INPUT DATA:
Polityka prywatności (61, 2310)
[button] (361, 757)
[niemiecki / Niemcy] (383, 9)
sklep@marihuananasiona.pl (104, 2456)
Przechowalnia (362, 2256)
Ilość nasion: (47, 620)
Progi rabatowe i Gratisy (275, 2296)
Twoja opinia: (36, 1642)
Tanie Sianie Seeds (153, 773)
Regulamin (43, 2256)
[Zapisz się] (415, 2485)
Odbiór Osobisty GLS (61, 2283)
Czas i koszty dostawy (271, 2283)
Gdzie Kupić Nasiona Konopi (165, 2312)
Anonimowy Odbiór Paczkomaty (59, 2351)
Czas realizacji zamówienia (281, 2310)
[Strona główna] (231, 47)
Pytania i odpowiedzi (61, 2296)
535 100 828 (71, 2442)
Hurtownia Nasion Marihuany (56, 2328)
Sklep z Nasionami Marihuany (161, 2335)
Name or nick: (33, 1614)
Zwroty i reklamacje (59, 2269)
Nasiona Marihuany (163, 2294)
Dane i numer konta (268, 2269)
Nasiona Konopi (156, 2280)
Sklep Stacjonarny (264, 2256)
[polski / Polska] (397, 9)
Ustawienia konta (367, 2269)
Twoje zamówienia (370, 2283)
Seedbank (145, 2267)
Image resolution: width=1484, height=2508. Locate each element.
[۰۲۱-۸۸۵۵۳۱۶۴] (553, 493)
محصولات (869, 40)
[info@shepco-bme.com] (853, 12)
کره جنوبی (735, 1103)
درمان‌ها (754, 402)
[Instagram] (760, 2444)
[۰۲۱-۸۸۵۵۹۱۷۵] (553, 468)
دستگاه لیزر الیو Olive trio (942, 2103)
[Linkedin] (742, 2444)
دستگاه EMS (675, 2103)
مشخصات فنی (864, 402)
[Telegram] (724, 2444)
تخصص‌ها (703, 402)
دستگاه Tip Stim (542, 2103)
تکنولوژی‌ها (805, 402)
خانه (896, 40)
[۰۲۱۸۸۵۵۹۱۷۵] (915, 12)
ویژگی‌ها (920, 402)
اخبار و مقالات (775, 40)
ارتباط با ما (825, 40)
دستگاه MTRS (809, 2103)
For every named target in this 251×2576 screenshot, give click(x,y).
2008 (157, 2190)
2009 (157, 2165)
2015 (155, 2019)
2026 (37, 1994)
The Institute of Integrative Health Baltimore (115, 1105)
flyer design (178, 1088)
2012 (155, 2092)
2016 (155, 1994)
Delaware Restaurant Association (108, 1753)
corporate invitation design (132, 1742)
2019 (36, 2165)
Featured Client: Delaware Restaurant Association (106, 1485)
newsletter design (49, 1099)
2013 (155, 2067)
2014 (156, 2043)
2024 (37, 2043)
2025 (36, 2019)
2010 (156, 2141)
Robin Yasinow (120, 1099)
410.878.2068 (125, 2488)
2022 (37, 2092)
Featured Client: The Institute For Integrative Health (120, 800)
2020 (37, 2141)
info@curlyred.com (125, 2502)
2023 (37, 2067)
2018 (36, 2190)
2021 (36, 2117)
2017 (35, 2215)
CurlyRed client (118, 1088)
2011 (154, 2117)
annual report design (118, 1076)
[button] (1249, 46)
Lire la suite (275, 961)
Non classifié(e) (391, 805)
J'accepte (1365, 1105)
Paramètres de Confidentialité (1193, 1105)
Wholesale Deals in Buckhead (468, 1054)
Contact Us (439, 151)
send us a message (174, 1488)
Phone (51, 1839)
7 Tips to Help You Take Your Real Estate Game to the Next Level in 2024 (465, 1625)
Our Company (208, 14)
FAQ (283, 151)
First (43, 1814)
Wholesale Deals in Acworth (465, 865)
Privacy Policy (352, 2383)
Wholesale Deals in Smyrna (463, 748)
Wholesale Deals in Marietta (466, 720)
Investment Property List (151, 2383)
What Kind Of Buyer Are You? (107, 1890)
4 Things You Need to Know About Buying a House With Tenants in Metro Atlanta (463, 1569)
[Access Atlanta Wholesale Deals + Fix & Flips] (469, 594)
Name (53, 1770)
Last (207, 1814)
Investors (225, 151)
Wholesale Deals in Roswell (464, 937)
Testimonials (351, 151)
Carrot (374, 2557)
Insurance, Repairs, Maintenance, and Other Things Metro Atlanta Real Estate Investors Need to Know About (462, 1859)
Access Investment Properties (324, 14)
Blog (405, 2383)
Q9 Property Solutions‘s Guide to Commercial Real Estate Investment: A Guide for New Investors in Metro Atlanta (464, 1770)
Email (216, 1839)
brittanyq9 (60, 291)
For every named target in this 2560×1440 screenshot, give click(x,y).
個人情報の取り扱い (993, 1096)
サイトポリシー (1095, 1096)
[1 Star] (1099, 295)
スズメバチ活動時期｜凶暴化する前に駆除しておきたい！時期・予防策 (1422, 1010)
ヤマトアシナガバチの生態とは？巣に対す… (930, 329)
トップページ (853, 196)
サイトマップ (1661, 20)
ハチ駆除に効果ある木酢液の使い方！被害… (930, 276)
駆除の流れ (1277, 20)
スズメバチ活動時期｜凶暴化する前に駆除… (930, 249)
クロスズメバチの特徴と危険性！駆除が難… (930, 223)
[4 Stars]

WHAT THE TASK REQUIRES: Count every line of the records that includes "Deals", and give that number with no other words.

TASK SOLUTION: 6